The Ivy is a restaurant located at 113 N. Robertson Boulevard in Los Angeles founded and owned by chef Richard Irving and interior designer Lynn von Kersting. They run the restaurant alongside their daughter India von Kersting Irving. Open since 1983, The Ivy is known for its historic significance to the LA food scene, its popularity with celebrities, its distinctively colourful interiors and its simple, classic higher priced menu.

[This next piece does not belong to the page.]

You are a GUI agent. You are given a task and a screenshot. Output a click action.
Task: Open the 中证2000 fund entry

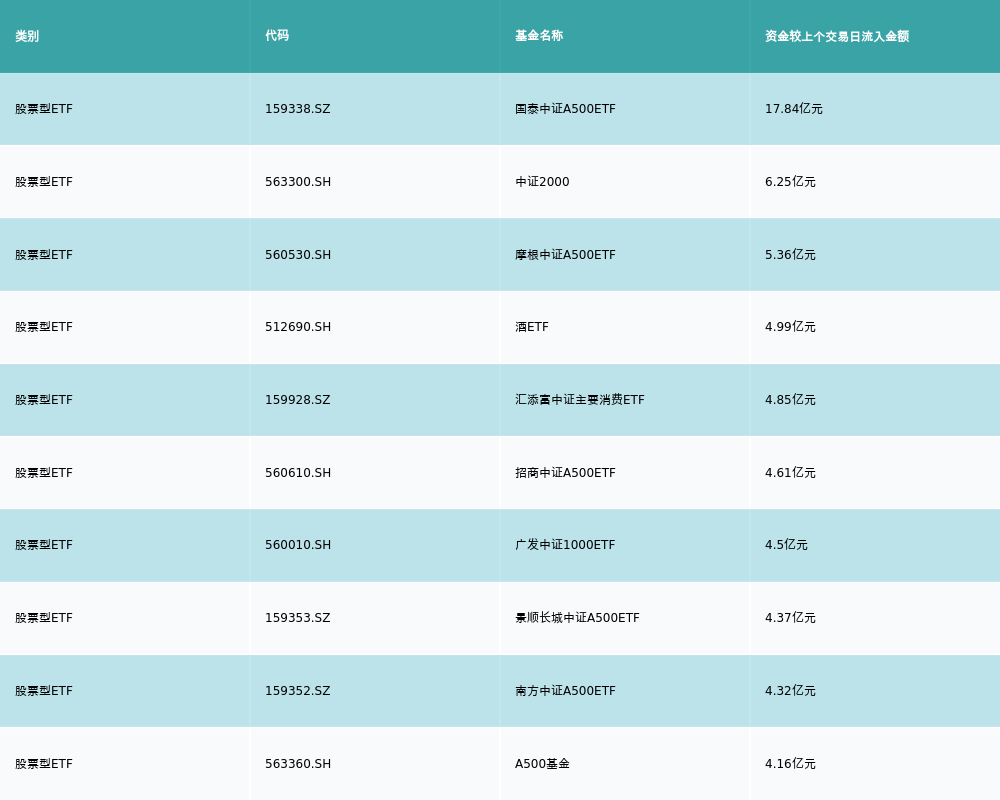click(542, 182)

Along with The Ivy, the family also own and run Ivy at the Shore on Ocean Avenue in Santa Monica, Dolce Isola: The Ivy Bakery in Beverlywood, and boutique interiors and homeware shop Indigo Seas, located across the street from The Ivy on Robertson Boulevard.

Ivy at the Shore 
In 1985, Irving and von Kersting opened Ivy at the Shore on Ocean Avenue, near the Santa Monica pier. Ivy at the Shore serves a similar menu to The Ivy in a relaxed, tropical atmosphere with a scenic view of the Pacific Ocean, and features a front patio overlooking the ocean and a large outdoor garden in back. Shortly after its opening, it was acclaimed as ‘the restaurant of the year’ by Sharon Boorstin of the Los Angeles Herald Examiner.

Dolce Isola: The Ivy Bakery 
Irving and von Kersting opened Dolce Isola: The Ivy Bakery in 2007 inspired by Irving’s original LA Desserts bakery. Located at 2869 South Robertson, the bakery serves a shortened version of The Ivy menu with classics such as crab cakes, chopped salad, and chocolate chip cookies as well as sandwiches, pastries, seasonal gelato, coffee and juices. Dolce Isola supplies desserts to the restaurants and also sells personalized occasion cakes.

Celeb hotspot 
The area around The Ivy on Robertson Boulevard is crowded with boutiques; paparazzi shooting for Us Weekly, In Touch or Life & Style; and tourists with "the largest herd of bulb flashers... found directly across the street from The Ivy, where stars and stargazers alike dine". An MSNBC article called The Ivy "a celebrity beehive that sees a constant stream of Hummers, Mercedes and Jaguars pull up and discharge folks who pay through the nose to be seen eating in public".

Notable patrons
Lil' Kim and her "raucous entourage", "kept the sidecars flowing till closing at the tony Robertson Boulevard restaurant" while she was in Los Angeles working on her third solo album, according to a 2002 Los Angeles Times story. Paris Hilton's brother Barron held a birthday "bash" at The Ivy in 2004.